About the best way you can determine that the insurance industry didn’t win this round is by reading lead trade group lobbyist Karen Ignagni’s take:
The National Association of Insurance Commissioners “is conducting a transparent and thorough process as it develops the MLR definition, but the current proposal could have the unintended consequence of turning-back-the-clock on efforts to improve patient safety, enhance the quality of care, and fight fraud,” America’s Health Insurance Plans President and CEO Karen Ignagni said in a statement. “Preserving patients’ access to high-quality health care services is essential if the key goals of health care reform are to be achieved.”
Among other things, AHIP wanted fraud prevention to count under the MLR, along with procedural reviews of such techniques as imaging services and wellness incentives in the individual market. Under no definition do these fall under “medical care”; rather, they are cost-cutting measures to reduce expenses. The NAIC did the right thing to reject their inclusion.

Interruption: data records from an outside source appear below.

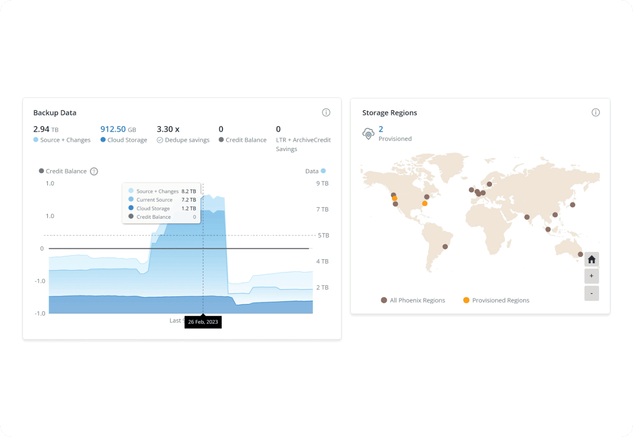
Task: Click the 26 Feb, 2023 date marker
Action: click(x=203, y=322)
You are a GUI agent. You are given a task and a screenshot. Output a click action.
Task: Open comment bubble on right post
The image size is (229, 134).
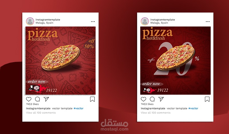[152, 99]
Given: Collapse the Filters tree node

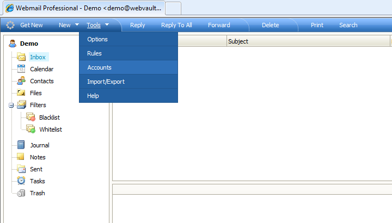Looking at the screenshot, I should point(11,106).
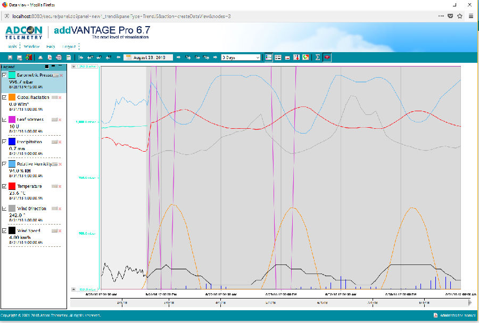Toggle the Global Radiation checkbox
This screenshot has width=479, height=323.
click(5, 97)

The MLR blank form does include other items, like some expenses incurred while detecting and recovering money from fraud, and something entitled “improving health care quality expenses incurred” (nobody seems to yet know what that means). But the insurance industry clearly wanted more, and felt shortchanged. With nearly 1,000 lobbyists at the Seattle meetings, the industry could have done better.
Health Care for America Now, the coalition that worked to pass the health care law, remains in place, and they sounded positively triumphant in their reaction. Executive Director Ethan Rome said in a statement:
“Today the NAIC took a step toward ending the health insurance companies’ stranglehold on our health care. The top state insurance regulators from across the nation voted to put patient care above insurance company profits. This decision moves us closer to more affordable health care for families and businesses and will help ensure that the new health care law fulfills its promise. Advocates have battled every step of the way to hold the insurance companies accountable, and we will continue to do so.

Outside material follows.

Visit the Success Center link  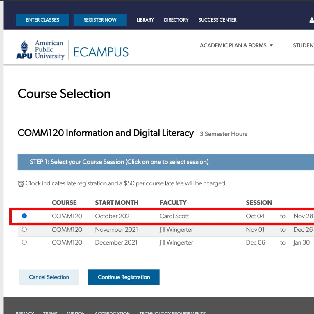click(217, 20)
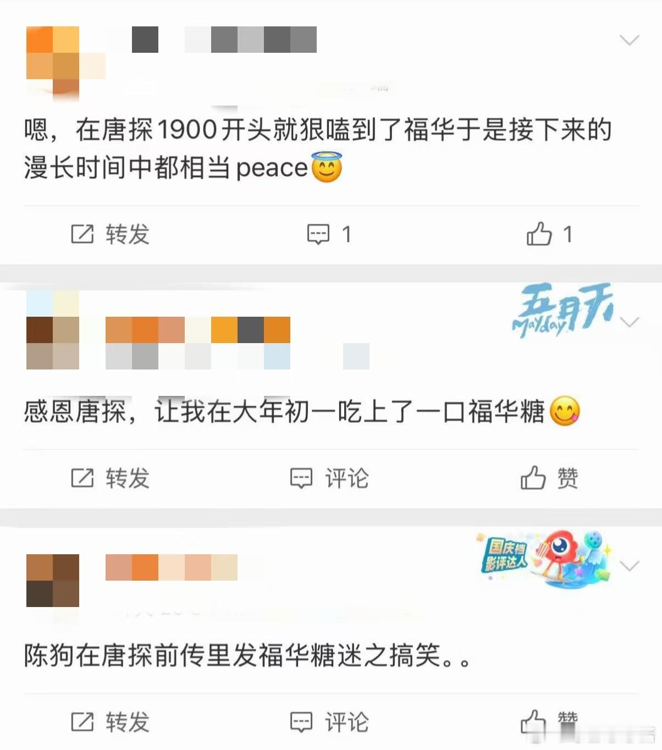
Task: Tap thumbs-up icon on the 陈狗 post
Action: (x=533, y=721)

“Many challenges remain before we can declare victory in the MLR fight. Pivotal aspects of the technical rules discussed today in Seattle remain unresolved, including crucial decisions on how to treat federal taxes and agent/broker fees. The NAIC still has work to do, and it should finish its deliberations soon so the Department of Health and Human Services (HHS) can swiftly develop final rules that take effect on schedule for 2011 health plans.”
They may want to dial down the excitement here. As Rome points out, the deliberations have not ended. Among the biggest rules yet to be determined is whether or not insurers can exclude their federal taxes when calculating the MLR. In addition, as Aaron Carroll says, insurers know what they’re doing. They are paid extremely well to get around rules and maximize profits. So this isn’t the end of profitable insurance companies as we know it.
Nevertheless, it’s a pleasant early victory. Most important, HCAN and other consumer advocates didn’t walk away from the fight after Congressional passage. Future strengthening of the health care system will rely on concerted action from the grassroots level on up, including the addition of a public option to make the structure at all sustainable.